La plupart des comédiens cabotinent, s’égosillent ou donnent dans la surenchère. Le décor est sans surprise. Les costumes sont si bigarrés qu’on ne voit plus que des taches de couleurs. La musique évoque celle de Lully tout en nous la faisant regretter. Pourquoi diable avoir fait appel à deux musiciens si c’est pour diffuser une bande sonore durant la majorité du spectacle? On voudrait bien se raccrocher à un aspect qui fonctionne mieux, mais on ne sait lequel tant le naufrage est complet.
De cette déconfiture, Guy Jodoin n’est pas plus coupable que les autres.
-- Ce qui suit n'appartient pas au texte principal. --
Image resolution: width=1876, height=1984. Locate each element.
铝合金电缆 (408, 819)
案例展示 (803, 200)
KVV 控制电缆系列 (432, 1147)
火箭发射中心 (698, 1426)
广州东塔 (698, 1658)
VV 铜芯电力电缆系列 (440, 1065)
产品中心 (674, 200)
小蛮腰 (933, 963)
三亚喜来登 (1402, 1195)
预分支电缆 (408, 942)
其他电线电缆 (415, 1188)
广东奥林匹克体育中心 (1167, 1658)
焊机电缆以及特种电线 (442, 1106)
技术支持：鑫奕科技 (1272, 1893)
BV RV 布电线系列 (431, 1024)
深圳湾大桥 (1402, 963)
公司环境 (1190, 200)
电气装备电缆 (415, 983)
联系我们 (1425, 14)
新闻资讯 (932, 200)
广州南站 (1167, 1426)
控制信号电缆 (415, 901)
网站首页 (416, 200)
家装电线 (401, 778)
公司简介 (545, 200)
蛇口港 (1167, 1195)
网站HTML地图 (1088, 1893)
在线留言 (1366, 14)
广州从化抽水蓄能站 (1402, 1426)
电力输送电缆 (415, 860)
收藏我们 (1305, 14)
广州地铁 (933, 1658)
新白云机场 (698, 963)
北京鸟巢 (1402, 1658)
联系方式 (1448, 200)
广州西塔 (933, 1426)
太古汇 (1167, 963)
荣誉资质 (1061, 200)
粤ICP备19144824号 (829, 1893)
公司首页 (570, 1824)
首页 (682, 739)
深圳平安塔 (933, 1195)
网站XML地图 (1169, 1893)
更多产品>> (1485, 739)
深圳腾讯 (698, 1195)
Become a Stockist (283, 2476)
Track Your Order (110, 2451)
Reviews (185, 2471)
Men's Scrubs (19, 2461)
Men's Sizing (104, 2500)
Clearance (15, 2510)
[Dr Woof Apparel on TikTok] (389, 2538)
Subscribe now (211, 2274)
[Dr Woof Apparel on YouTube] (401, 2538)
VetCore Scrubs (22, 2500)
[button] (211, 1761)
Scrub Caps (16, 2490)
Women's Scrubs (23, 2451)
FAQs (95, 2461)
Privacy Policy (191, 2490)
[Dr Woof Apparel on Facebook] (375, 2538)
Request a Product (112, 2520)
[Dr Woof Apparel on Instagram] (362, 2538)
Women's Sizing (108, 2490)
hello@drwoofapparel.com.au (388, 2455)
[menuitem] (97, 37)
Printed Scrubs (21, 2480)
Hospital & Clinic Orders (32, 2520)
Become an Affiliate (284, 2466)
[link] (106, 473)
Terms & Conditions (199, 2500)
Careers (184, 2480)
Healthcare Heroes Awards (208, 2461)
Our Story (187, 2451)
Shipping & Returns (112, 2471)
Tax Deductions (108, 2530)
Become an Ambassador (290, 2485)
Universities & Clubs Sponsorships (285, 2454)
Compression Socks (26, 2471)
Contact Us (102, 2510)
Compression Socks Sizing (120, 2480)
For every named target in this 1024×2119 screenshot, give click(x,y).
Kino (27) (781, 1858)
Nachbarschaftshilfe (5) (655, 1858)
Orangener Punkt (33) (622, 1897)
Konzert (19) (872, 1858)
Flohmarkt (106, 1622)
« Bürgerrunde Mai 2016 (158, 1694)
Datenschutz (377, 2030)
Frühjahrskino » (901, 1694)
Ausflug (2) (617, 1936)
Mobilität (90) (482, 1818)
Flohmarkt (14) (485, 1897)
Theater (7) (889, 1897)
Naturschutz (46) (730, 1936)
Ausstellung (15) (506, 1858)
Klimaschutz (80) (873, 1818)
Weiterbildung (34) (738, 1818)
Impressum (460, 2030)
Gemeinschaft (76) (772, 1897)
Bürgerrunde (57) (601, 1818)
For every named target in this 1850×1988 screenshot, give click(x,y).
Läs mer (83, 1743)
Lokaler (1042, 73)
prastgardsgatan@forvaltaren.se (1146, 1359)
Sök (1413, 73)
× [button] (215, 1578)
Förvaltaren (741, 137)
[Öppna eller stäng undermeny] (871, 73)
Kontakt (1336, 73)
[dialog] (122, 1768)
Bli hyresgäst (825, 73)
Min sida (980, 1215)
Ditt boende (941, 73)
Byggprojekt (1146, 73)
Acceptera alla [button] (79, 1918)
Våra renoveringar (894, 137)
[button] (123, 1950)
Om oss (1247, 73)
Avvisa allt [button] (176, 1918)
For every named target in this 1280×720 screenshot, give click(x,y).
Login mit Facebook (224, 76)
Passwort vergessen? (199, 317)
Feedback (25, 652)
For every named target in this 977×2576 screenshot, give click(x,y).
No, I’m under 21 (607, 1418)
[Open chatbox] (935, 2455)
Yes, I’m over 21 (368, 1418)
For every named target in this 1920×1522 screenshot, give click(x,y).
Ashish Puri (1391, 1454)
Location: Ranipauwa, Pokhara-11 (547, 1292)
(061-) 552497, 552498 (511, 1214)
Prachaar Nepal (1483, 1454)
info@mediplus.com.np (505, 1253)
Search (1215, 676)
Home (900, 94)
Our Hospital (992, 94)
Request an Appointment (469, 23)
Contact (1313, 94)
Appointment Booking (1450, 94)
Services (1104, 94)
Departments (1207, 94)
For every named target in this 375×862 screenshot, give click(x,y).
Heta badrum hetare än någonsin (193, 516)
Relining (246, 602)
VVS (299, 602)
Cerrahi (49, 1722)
Il est même plutôt à l’aise dans les habits de Jourdain. Le problème est bien plus fondamental. Pour s’amuser, faut-il vraiment faire le sacrifice du propos? Peut-on vraiment divertir sans s’adresser à l’intelligence? Des questions que ce Bourgeois gentilhomme pose en lettres de feu. Monter Molière sans se demander ce qu’il dit du monde dans lequel nous vivons, n’est-ce pas le trahir?